Emergency thoracotomy: comparison of medical student, resident, and faculty performances on written, computer, and animal-model assessments

D M Chapman et al. Acad Emerg Med. 1994 Jul-Aug.
Free article

Abstract

Objective: In clinical practice, thoracotomy and other critical emergency procedures are rarely required. Consequently, medical students and residents have difficulty acquiring procedural competency in these critical procedures. The authors developed objective written, computer, and animal-model assessments of thoracotomy procedural competency to permit comparison of the reliability and validity of these three procedural assessment modalities.

Methods: Thoracotomy procedural competency was evaluated for 18 persons at three levels of training (medical student, resident, faculty), using written, computer, and animal-model assessments. A prospective, sequential assessment design was used, with the examinees serving as their own controls. Procedural competency was defined in terms of performance time (animal time scale) and performance accuracy (written accuracy, computer accuracy, and animal accuracy scales) for three thoracotomy procedures (opening the chest, pericardiotomy, and aortic cross-clamping).

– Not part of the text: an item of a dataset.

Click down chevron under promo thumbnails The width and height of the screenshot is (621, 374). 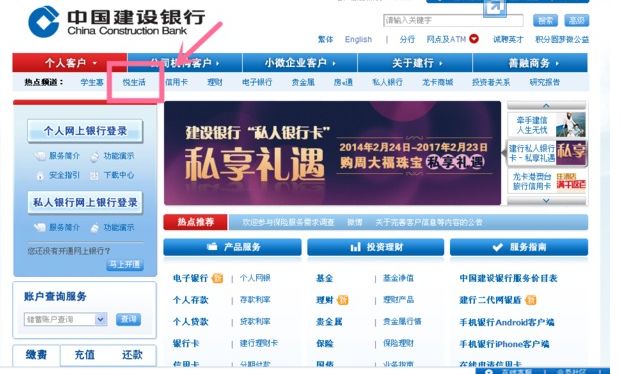pos(546,201)
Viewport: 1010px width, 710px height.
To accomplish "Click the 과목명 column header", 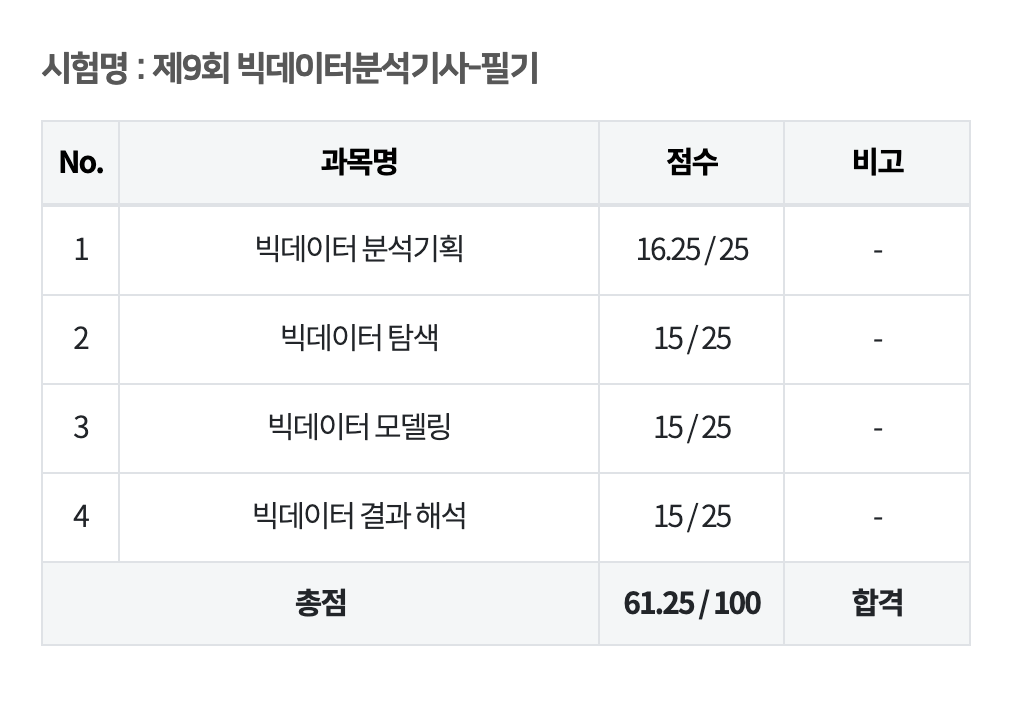I will pos(359,162).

Level of training was the independent variable, and procedural competency scores were the outcome measures. Confounding variables included previous thoracotomy and computer experience.

Results: Computer and animal-model assessments produced reliable results (Chronbach's alpha > 0.50). The animal time scale and computer accuracy scale best reflected the expected skill differences among levels of physician training, providing support for construct validity. In contrast, written and animal accuracy scale scores did not significantly differ by level of physician training. Moreover, previous thoracotomy experience (i.e., number of procedures previously performed) was not a significant predictor of procedural competency.

Conclusions: This study demonstrates that critical emergency medicine procedures can be evaluated reliably and validly using computer simulation and animal-model assessments. Neither previous thoracotomy experience nor knowledge of procedure content adequately predicts thoracotomy competency.